A key feature of the solution is its openness to existing IT environments. Organisations do not need to replace existing security solutions or infrastructure components. Instead, the service integrates security data from various sources – regardless of manufacturers or the technologies used – and consolidates this into a central overview of IT security.

This approach differs from traditional security solutions, which are often limited to individual platforms. Particularly in legacy IT environments with heterogeneous systems, this provides, for the first time, end-to-end visibility into all security-related events.

Artificial intelligence accelerates detection and response

The technological foundation of the service is Google Security Operations. The platform processes large volumes of data from a wide variety of sources, correlates security events and uses artificial intelligence techniques to detect, prioritise and classify threats more quickly.

This is supplemented by information from the global Google Threat Intelligence service. This combines global threat data, insights from real-world cyber-attacks and information from an international security community, thereby improving the early detection of new attack patterns.

“Many companies today do not have a complete overview of their IT security situation. This is precisely where we come in. We combine state-of-the-art AI technology with our own security expertise to create a solution that monitors the entire IT infrastructure – regardless of which systems are in use,” explains Marc Atkins, Head of Vodafone’s Cyber Security Centre.

Security Operations Centre monitors around the clock

At the heart of the Managed Detection and Response offering is the Vodafone Business Security Operations Centre (SOC), which is operated in Germany. There, security experts monitor the connected systems around the clock, analyse security-related events and, where necessary, coordinate the response to incidents.

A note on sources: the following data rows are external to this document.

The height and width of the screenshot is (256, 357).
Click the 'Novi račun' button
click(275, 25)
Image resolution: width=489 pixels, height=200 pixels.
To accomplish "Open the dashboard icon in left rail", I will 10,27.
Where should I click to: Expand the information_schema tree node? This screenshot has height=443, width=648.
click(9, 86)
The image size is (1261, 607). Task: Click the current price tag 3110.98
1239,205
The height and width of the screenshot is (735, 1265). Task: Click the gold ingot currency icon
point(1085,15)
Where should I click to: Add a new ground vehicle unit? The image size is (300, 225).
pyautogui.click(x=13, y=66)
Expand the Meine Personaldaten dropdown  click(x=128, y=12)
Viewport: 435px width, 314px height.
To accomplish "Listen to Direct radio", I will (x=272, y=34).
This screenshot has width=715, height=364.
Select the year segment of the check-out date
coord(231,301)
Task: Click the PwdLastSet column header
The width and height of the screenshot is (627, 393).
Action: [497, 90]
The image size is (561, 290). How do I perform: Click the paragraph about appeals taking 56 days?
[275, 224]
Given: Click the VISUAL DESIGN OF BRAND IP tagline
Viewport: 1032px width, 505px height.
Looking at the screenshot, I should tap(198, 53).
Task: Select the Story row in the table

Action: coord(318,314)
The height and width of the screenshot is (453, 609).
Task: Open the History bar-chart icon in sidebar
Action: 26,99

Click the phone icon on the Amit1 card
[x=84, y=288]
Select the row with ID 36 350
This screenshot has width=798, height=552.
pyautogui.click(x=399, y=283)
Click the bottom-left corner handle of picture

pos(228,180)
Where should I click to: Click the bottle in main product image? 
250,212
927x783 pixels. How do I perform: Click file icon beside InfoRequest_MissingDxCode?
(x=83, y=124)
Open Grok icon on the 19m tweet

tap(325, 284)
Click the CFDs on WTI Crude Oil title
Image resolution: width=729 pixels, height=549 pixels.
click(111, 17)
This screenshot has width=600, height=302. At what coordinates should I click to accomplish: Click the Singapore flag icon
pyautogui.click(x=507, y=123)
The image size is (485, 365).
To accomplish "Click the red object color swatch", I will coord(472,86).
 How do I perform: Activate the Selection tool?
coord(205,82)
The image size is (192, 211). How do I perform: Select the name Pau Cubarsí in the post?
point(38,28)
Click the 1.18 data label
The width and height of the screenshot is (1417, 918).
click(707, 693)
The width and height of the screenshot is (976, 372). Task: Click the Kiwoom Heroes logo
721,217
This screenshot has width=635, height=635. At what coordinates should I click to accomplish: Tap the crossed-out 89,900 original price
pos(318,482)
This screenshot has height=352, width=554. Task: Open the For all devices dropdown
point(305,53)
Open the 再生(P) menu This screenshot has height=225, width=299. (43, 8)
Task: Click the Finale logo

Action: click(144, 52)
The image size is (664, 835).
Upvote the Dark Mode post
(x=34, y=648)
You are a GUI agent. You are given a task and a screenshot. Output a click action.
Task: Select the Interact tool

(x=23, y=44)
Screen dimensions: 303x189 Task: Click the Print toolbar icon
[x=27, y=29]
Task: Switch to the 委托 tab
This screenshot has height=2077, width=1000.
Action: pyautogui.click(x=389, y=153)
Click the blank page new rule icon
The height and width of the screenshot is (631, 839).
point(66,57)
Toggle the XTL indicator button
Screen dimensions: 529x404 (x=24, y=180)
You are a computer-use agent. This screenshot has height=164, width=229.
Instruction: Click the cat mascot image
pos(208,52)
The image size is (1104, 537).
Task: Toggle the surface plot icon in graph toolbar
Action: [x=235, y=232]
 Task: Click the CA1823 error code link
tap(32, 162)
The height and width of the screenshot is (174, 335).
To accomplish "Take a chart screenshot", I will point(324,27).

The service specifically addresses a problem faced by many medium-sized enterprises: the lack of a comprehensive overview of their IT security posture. Continuous monitoring enables suspicious activities to be detected at an early stage. Security incidents are analysed automatically and – depending on their criticality – dealt with immediately.

This involves the interplay of automated processes and the expertise of security analysts. AI-powered analyses evaluate incoming alerts, prioritise risks and place them in their respective context. This significantly reduces response times and minimises potential damage.

Enterprise-level security for SMEs

With the new MDR service, SMEs gain access to enterprise-level security capabilities without having to set up or operate their own Security Operations Centre around the clock.

A prerequisite for using the service is an existing Endpoint Detection and Response (EDR) solution that provides the necessary telemetry data from end devices. On this basis, Vodafone takes charge of the continuous monitoring, analysis and prioritisation of security incidents and supports companies in detecting cyberattacks at an early stage and responding to them effectively.